- noun a management employee who is given the freedom to move around the workplace to locate and remedy unfair practices
- noun an official who investigates complaints by the public against government departments or other large organisations. There are several ombudsmen: the main one, the Parliamentary Commissioner, is a civil servant who investigates complaints against government departments. The Banking Ombudsman and the Building Societies Ombudsman are independent officials who investigate complaints by the public against banks or building societies. The Pensions Ombudsman and Personal Investment Authority Ombudsman investigate complaints about personal pensions and employers’ pension schemes, and personal investments such as unit trusts.
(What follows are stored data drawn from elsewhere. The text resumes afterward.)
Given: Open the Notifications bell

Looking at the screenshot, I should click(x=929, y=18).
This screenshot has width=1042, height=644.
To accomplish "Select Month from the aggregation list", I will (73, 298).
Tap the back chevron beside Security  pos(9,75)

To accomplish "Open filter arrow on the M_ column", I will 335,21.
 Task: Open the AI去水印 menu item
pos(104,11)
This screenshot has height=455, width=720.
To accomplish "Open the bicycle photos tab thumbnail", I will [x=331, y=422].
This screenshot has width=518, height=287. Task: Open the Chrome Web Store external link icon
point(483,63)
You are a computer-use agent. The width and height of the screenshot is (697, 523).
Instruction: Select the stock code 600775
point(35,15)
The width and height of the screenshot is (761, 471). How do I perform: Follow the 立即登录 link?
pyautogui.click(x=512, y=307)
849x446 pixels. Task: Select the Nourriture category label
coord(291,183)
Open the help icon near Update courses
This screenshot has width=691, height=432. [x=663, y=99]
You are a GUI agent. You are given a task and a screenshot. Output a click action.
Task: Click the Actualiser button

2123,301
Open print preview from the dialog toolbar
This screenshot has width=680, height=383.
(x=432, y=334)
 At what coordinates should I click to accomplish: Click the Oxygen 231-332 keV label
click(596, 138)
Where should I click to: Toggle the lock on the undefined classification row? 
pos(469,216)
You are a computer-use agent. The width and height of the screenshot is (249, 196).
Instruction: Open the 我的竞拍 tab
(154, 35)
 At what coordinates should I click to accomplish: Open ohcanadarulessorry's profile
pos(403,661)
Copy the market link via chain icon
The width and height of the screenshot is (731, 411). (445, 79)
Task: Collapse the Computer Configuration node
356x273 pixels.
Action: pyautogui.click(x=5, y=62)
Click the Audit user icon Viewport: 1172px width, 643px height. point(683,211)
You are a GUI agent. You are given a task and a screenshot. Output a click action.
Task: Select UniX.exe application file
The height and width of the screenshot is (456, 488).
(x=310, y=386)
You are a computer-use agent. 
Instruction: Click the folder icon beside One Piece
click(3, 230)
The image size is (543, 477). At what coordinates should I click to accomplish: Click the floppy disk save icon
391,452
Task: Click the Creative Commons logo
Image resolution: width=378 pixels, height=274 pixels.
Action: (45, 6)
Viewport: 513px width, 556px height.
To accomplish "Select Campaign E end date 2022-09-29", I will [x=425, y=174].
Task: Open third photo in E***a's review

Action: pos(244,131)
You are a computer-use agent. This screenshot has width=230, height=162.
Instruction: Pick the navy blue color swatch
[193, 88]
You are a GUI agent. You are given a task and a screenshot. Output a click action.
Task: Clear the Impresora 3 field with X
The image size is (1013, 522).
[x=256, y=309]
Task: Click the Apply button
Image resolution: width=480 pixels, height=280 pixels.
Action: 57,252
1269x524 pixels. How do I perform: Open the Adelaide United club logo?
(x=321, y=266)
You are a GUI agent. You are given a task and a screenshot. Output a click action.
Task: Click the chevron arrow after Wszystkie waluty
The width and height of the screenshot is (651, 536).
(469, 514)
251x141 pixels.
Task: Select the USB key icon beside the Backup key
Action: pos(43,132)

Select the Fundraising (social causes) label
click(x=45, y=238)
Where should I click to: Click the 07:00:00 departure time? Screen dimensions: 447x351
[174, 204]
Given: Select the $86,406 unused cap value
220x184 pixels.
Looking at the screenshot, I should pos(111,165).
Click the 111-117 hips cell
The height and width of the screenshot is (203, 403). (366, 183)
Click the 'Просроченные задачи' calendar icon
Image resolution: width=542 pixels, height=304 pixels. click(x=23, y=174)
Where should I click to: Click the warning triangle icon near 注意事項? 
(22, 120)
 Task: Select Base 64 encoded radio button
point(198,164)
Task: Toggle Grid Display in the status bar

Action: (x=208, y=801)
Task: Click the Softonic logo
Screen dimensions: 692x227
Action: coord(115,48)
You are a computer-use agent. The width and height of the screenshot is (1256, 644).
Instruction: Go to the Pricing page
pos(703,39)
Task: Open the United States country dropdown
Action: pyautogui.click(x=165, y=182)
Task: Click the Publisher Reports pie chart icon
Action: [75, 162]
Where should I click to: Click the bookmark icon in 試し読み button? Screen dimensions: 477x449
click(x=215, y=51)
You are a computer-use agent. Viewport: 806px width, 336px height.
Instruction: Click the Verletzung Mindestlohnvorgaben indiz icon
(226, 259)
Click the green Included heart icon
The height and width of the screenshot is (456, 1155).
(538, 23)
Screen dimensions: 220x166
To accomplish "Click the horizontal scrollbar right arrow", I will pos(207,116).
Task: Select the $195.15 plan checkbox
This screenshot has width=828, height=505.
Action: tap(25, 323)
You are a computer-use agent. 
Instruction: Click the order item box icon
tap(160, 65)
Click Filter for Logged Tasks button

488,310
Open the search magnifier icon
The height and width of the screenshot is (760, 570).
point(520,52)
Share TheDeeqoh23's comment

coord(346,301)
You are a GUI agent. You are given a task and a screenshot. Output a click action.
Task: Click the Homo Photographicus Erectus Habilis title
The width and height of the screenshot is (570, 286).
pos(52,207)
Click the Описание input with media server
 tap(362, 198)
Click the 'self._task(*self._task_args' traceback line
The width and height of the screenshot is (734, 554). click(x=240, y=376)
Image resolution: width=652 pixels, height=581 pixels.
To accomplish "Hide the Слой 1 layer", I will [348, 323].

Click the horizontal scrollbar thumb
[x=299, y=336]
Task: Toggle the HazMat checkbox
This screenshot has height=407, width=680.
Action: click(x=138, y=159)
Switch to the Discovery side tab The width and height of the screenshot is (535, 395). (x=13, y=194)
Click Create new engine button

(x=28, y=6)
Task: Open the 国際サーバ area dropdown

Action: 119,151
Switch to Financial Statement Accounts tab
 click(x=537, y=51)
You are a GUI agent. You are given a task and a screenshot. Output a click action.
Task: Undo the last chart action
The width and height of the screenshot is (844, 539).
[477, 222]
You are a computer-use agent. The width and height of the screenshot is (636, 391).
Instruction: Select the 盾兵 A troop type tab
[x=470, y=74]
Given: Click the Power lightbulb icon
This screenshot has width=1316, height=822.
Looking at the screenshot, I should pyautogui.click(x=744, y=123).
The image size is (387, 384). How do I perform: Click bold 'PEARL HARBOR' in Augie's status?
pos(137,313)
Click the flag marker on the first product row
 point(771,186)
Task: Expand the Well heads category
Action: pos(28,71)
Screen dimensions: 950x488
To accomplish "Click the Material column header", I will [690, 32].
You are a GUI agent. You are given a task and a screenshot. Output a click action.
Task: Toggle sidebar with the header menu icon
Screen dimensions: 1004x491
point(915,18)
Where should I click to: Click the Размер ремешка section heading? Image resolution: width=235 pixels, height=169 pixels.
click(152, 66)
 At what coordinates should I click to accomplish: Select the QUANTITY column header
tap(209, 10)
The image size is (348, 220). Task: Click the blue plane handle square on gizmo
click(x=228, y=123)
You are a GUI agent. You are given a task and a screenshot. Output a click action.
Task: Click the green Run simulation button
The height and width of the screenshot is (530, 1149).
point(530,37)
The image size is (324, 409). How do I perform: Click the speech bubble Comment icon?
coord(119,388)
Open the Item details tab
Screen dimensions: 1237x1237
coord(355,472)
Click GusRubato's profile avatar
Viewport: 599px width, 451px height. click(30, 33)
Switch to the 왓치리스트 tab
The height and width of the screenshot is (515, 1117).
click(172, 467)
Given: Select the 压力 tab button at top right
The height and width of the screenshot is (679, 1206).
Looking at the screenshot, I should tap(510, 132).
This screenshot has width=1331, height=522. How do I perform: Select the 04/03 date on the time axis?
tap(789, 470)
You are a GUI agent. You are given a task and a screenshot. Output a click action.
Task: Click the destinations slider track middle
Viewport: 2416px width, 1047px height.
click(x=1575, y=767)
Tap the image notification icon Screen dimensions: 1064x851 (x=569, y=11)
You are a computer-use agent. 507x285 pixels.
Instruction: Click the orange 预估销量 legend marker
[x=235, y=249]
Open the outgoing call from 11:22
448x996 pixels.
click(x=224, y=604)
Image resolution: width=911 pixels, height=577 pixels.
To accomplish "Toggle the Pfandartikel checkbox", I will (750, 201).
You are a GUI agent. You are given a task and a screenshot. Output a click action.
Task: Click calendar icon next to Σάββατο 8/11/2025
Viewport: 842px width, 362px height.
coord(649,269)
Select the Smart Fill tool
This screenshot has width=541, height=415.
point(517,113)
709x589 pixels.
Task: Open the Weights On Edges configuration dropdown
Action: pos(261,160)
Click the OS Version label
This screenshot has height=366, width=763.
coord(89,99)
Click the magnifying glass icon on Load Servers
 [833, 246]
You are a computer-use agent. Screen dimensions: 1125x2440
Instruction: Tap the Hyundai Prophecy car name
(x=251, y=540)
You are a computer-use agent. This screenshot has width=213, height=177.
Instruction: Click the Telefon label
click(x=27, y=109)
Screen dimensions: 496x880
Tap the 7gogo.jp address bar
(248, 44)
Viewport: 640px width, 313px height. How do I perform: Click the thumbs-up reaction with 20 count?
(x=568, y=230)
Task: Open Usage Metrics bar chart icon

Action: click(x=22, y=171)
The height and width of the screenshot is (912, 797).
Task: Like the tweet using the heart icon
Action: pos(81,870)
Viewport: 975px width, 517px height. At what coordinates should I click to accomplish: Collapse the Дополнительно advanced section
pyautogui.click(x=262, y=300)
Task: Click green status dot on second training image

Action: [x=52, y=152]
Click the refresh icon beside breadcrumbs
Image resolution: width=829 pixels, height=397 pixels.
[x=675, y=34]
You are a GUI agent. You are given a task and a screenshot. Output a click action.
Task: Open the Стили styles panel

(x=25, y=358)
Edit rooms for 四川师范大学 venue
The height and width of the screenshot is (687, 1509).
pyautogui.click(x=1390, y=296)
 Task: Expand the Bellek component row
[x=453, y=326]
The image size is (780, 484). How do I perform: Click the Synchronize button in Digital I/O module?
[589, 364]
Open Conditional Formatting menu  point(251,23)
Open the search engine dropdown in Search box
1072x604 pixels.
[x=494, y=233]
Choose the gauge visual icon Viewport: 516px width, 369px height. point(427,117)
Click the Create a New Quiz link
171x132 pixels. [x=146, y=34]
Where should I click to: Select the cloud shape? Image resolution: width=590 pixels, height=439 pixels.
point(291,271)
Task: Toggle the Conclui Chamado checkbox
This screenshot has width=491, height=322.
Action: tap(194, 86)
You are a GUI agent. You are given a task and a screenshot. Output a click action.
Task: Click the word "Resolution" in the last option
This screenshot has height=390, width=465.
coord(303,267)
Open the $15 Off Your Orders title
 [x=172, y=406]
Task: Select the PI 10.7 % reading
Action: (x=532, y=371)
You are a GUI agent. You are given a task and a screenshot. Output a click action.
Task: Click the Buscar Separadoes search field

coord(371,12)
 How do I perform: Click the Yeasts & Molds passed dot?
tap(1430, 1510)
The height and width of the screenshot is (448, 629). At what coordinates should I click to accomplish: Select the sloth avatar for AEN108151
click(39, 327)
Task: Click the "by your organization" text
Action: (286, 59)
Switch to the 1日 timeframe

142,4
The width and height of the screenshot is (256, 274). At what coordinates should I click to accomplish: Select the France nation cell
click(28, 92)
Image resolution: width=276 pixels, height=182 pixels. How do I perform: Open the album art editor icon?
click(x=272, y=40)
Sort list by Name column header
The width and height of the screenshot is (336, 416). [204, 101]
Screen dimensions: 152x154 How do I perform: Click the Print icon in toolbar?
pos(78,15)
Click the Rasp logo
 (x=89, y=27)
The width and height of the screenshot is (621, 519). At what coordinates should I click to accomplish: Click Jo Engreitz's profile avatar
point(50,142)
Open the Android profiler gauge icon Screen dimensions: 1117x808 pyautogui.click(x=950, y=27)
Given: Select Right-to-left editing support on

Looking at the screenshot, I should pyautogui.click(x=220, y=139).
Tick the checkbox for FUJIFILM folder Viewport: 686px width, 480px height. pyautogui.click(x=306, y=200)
- noun someone, especially a man, responsible for investigating and resolving complaints from consumers or other members of the public against a company, institution, or other organisation
- noun a UK government official responsible for impartially investigating citizens’ complaints against a public authority or institution and trying to bring about a fair settlement
Origin & History of “ombudsman”
The word ombudsman, denoting an ‘investigator of public complaints’, was introduced into English from Swedish, and was first used as a quasi-official term in the 1960s: New Zealand was the first English-speaking country to introduce such a post, in 1962, and Britain followed four years later. The Swedish word is a descendant of Old Norse umbothsmathr, literally ‘administration-man’; and umboth was originally a compound of um ‘about’ and both ‘command’ (a relative of English bid).